The tables have turned. Eventually, they will see the reverse of stereotypes. The religious, close-minded, extremist, emotional, judgmental zealots have become the intellectual, articulated, well-prepared, confident, charismatic civil-rights activists. It's a new generation.

Gear up, Pro-Choice Americans. We are the youth - and we will not go quietly.

1 comment:

  1. "When we present logical arguments from points of common agreement - like science and accepted morals "

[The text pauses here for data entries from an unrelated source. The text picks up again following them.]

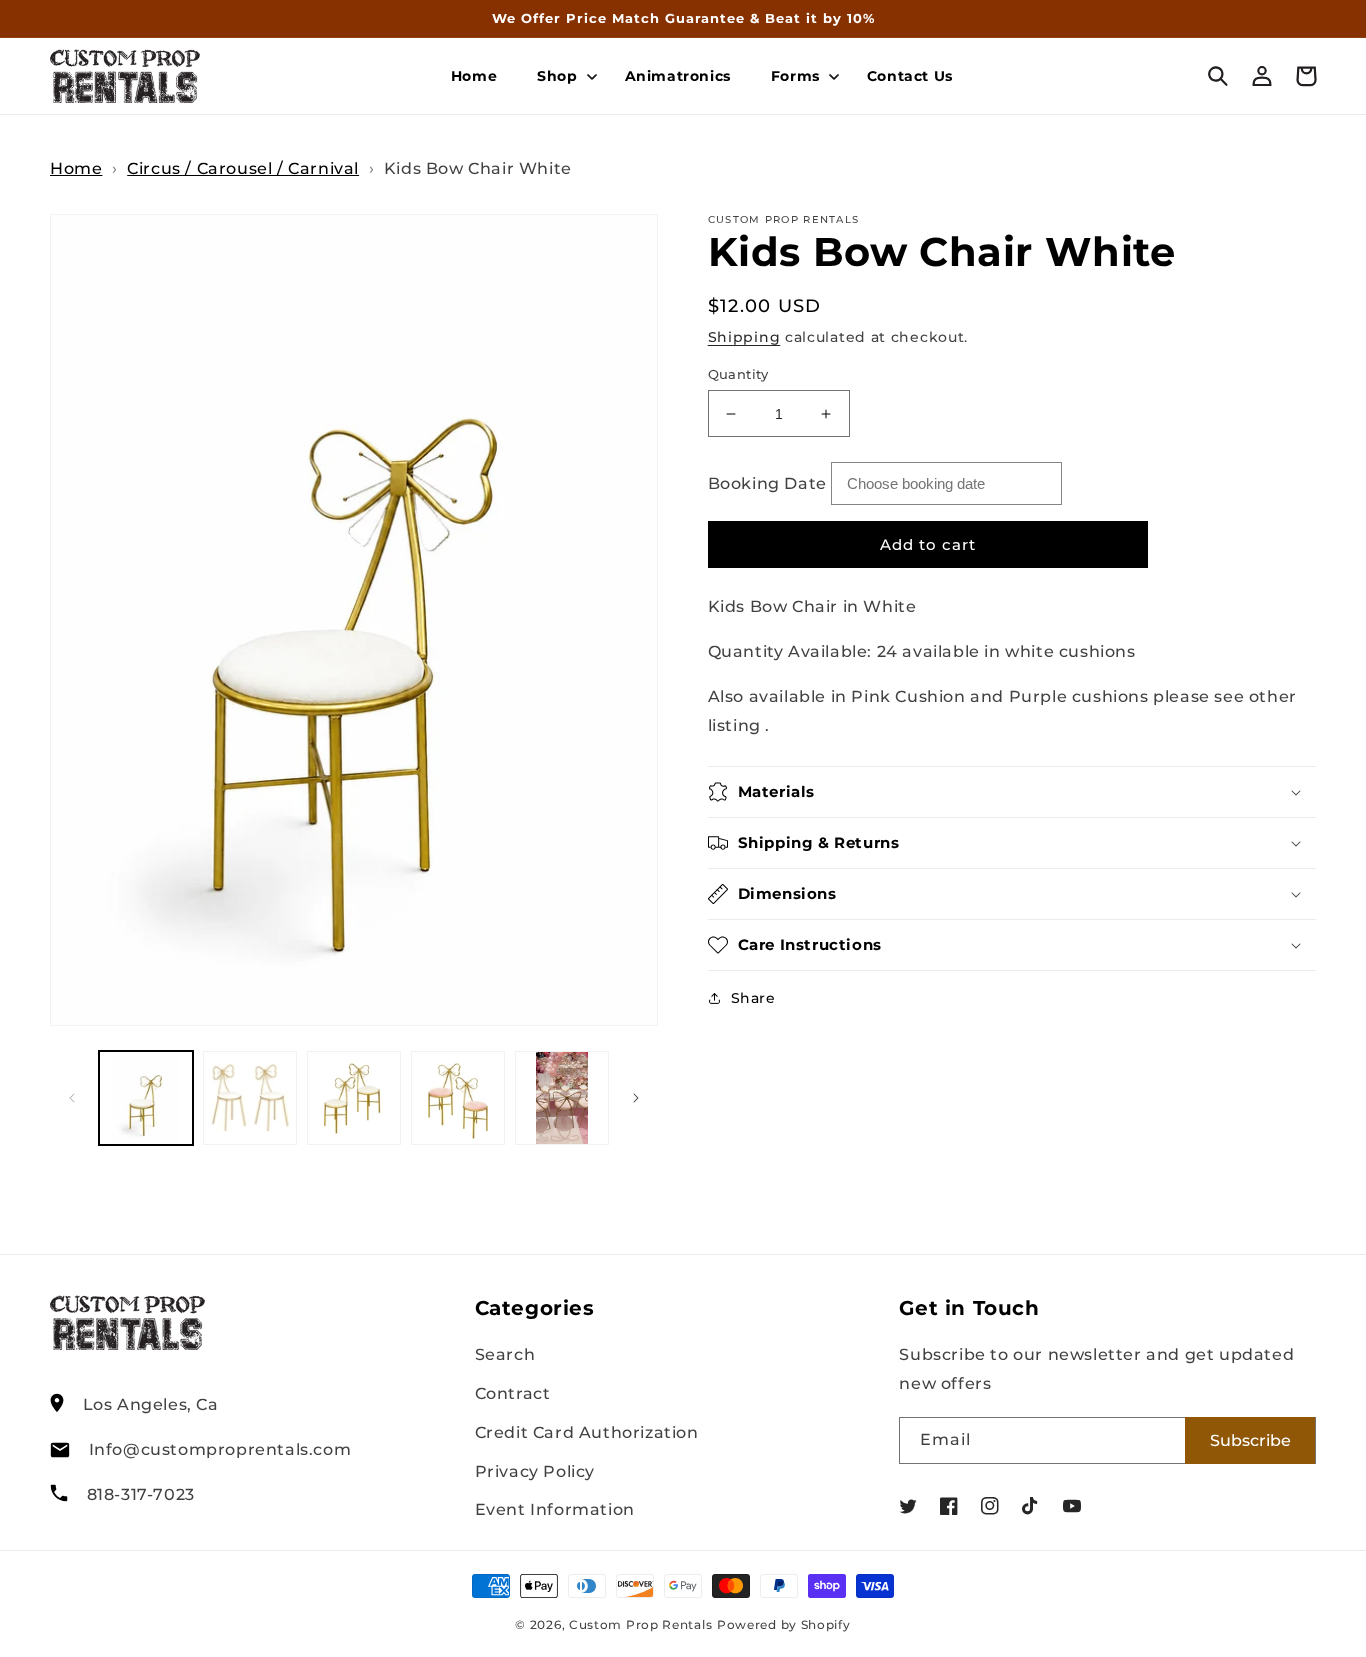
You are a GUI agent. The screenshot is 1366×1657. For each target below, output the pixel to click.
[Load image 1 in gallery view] (146, 1098)
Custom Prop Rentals (640, 1625)
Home (76, 168)
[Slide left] (72, 1098)
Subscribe (1250, 1440)
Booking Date (767, 483)
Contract (513, 1393)
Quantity (738, 374)
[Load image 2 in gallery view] (250, 1098)
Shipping (744, 337)
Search (505, 1354)
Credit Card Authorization (587, 1432)
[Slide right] (636, 1098)
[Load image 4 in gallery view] (458, 1098)
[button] (560, 76)
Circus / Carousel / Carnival (243, 168)
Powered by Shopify (784, 1625)
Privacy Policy (535, 1471)
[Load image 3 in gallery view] (354, 1098)
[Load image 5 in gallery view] (562, 1098)
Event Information (555, 1509)
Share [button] (753, 998)
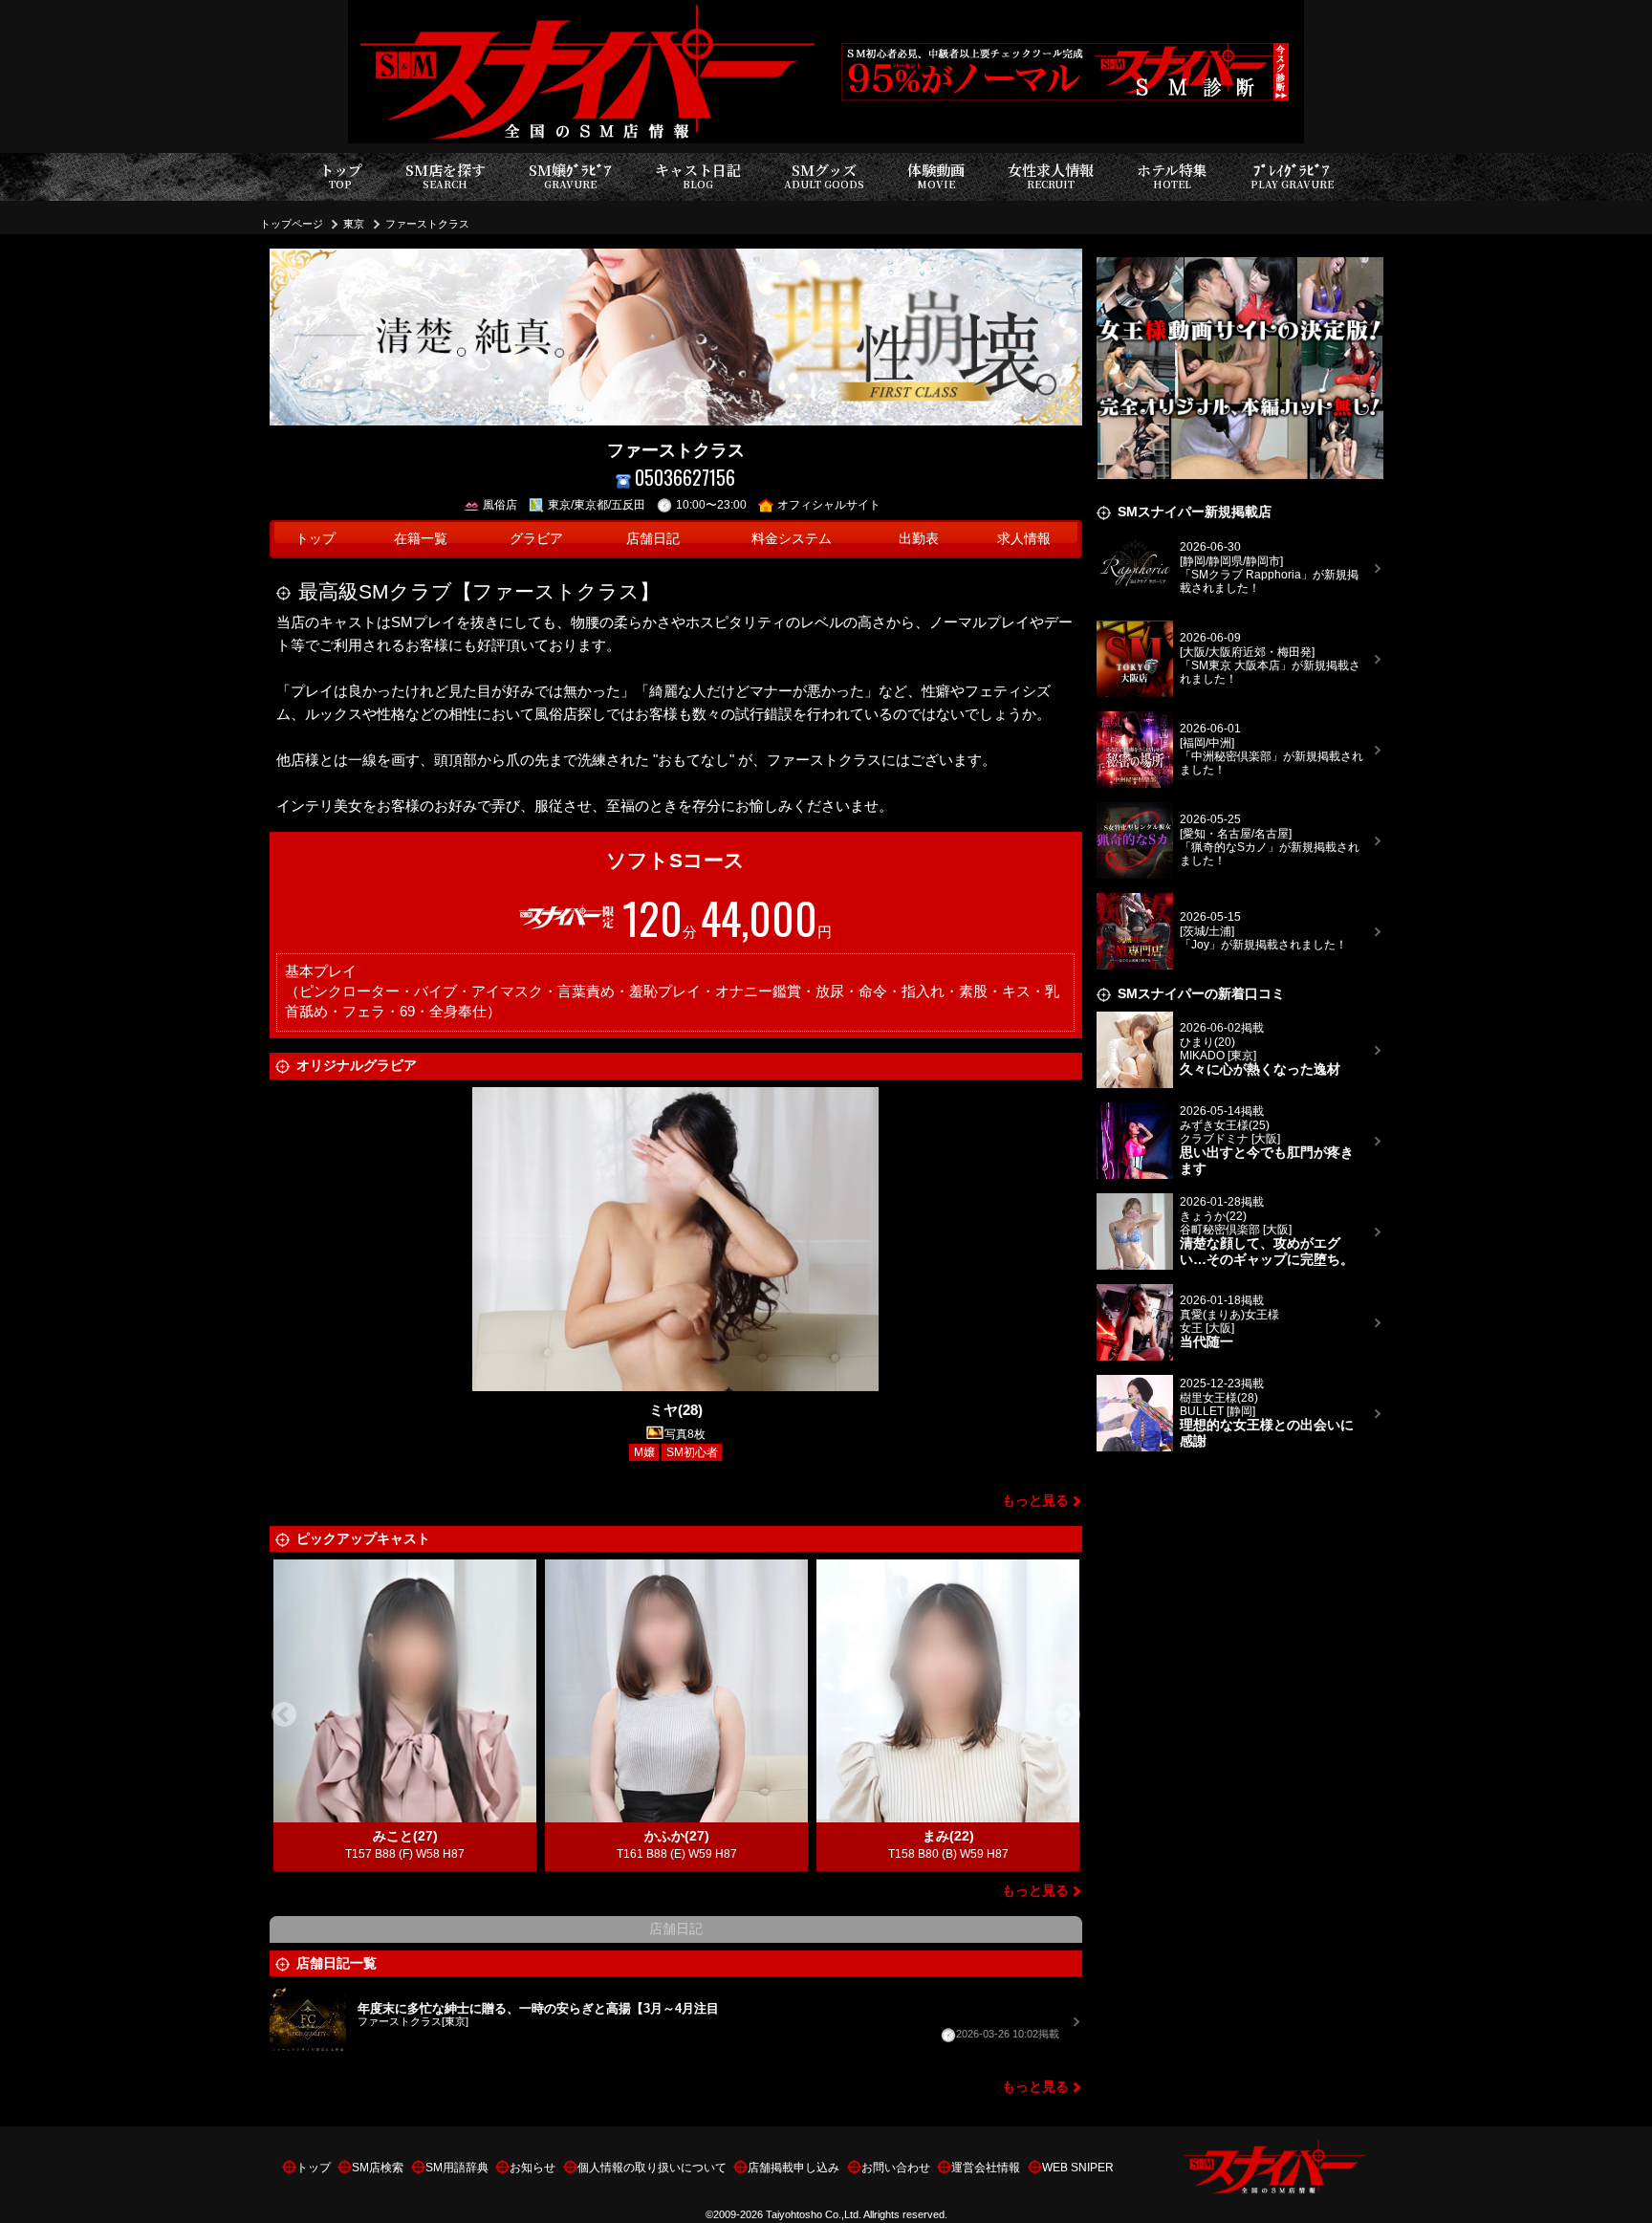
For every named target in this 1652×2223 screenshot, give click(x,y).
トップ (340, 175)
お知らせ (532, 2167)
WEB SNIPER (1078, 2167)
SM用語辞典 (457, 2167)
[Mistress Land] (1240, 259)
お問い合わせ (895, 2167)
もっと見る (1035, 1500)
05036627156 (685, 477)
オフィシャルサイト (828, 505)
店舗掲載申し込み (793, 2167)
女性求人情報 (1051, 175)
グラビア (536, 539)
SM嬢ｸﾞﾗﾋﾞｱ (570, 175)
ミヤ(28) (676, 1410)
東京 (353, 223)
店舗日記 (653, 539)
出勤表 (919, 539)
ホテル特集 (1172, 175)
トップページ (291, 223)
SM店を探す (445, 175)
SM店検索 (377, 2167)
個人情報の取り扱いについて (652, 2167)
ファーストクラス (427, 223)
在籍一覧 (420, 539)
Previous (284, 1715)
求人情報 (1024, 539)
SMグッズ (824, 175)
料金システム (791, 539)
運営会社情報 (985, 2167)
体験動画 (936, 175)
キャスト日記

    One thing I have noticed in the abortion and gay marriage debate is that the Religious Right is much more frequently using science and secular arguments to attempt to defend their positions. I've been following the abortion debate for a while, and I remember as little as 10 years ago, anti-abortion arguments often took the form of a string of Bible verses. "Before I formed you in the womb I knew you", and so forth. Now, pro-lifers are attempting to deploy secular arguments. Pro-lifers frequently discuss DNA or fetal development. I've seen on some forums where pro-lifers will actually criticize other pro-lifers if they use religious arguments to defend their cause.

    As an example, take Scott Klusendorf, perhaps the most influential pro-life apologist in the US. His central arguments (such as SLED) very carefully avoid depending on any religious beliefs.

    While the Religious Right uses science very sloppily, it is encouraging to see science becoming the standard for determining morals, ethics, and public policy.